Friday, August 13, 2010

Rosh Chodesh Elul and Women of the Wall

This post is long and full of multi-media. I apologize for the length up front.


There was tension in the air when I got out of bed at about 5:15 in the morning on Wednesday. Marina and I met a group of students and we walked towards the Old City to meet Women of the Wall at the Kotel for a Shacharit Service for Rosh Chodesh Elul. As we descended the steps towards the Kotel, the sun started to crest over the top of the The Temple Mount, over the Mosque of the Dome of the Rock and Al Aqsa Mosque with the Western Wall at the base.

Once we arrived, due to the Mechitza, the women went to their side and the few men I walked with joined the group of mainly HUC students standing near the women at the Mechitza. There were enough of us to make a minyan. The women were close enough that we sometimes could hear them and we tried as much as we could to continue to pray with them. As the women got louder, an orthodox man heard their voices, picked up his books and a small table and moved over near us and began shouting the words from a book. He was trying as hard as he could to drown out their voices.

The video is shakey, but you can hear the women and the man reading at the top of his lungs.

As the women in the group prayed louder, a congregation of Sephardic men rushed over to start their service. I couldn't tell if they typically recite their prayers this loudly or if this was their protest. As the women were louder, the men got louder. I was emotionally distraught at the way that words of prayer were being used.

Being Reform Jews, we continued our service and enter the T'Fillah (the 18 prayers that are the central part of a service). There is a prayer traditionally called the A'vot which recalls the memory of the first Jewish Ancestors (Abraham, Isaac and Jacob). The Conservative and Reform Movements have changed their liturgy to also include their wives as well (Sarah, Rebecca, Rachel and Leah). Loud enough to drown out the men, we chanted this prayer OUR way. This enraged the men who had finished their loud service and the few that hung around began to yell things at us as well as the women. I apologize for the coarseness of the coming language. Some of the phrases I was able to understand include; "You're not really Jewish", "You (Reform Jews) may as well be Muslim", "Faggots and Lesbians", "You are ruining Judaism" to name a few of the horrible phrases screamed by these "righteous" men. Disgusting.

Because there were some disturbances there were always policemen standing near us, sometimes directing some of the people who came too close to leave. This includes some of the women from the other side of the wall that came to stare through the Mechitza and yell at us too. They mostly were telling us what we are doing in support is wrong and we shouldn't be there. So much for "separating" men from women to pray, right?

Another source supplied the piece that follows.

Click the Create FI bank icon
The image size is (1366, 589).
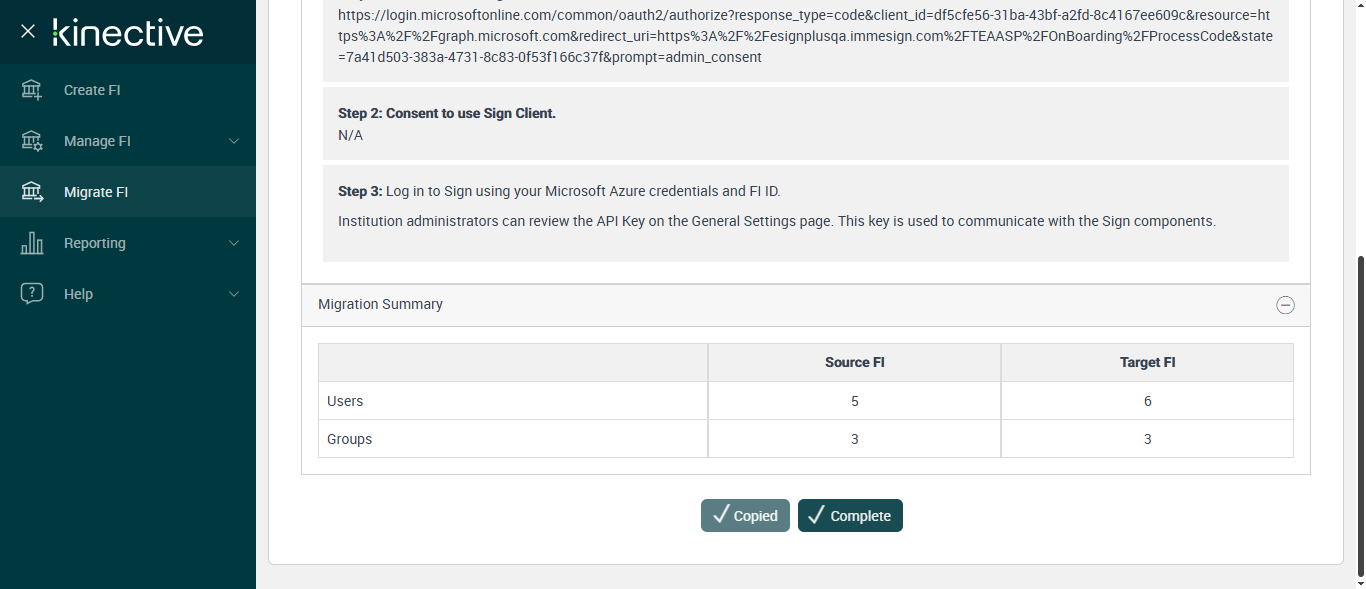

There was another point in the morning that a man decided to come stand on one of the benches at the back of the Kotel area to stand and take turns yelling horrible things at the women and at us. Another man joined him and tried to restrain him, tried to calm him down. He continued to push this man back off the bench and there was a security officer standing there that did nothing until it looked like this second man was going to be hurt. At this point, he walked up to try and "control" the situation a little.


Not only that, but these religious men were distracting other people from their prayers. Another man from a point far away at the Kotel came to ask one of them to stop shouting. Apparently this was the man reading from the Shulchan Aruch. His response? I couldn't here precisely what it was but after watching his gestures, it was apparent that he was doing it to try to drown out the women on the other side.

There was no major violent outburst, no arrests nothing horrible that happened during the services. I was just completely disgusted at the reactions of the men on our side of the wall. Yes, I do understand that Israel has decided to stand on the side of the religious men and say that the Western Wall is to be treated a certain way. At the same time I am struck by the hypocrisy displayed. The circular arguments I've read online since that day have very limited and weak excuses for why the Women of the Wall have no right to do what they want. Despite the treatment that all of us received that morning, I hope to continue to join them for Rosh Chodesh services.

I doubt that anything will change in the year that I will be here, but that doesn't mean I am allowed to walk away from the situation.

1 comment:

  1. Thank you so much for supporting the Women of the Wall. I hope you will continue to write about what is happening there. It means a lot to have righteous men who stand up for the rights of women.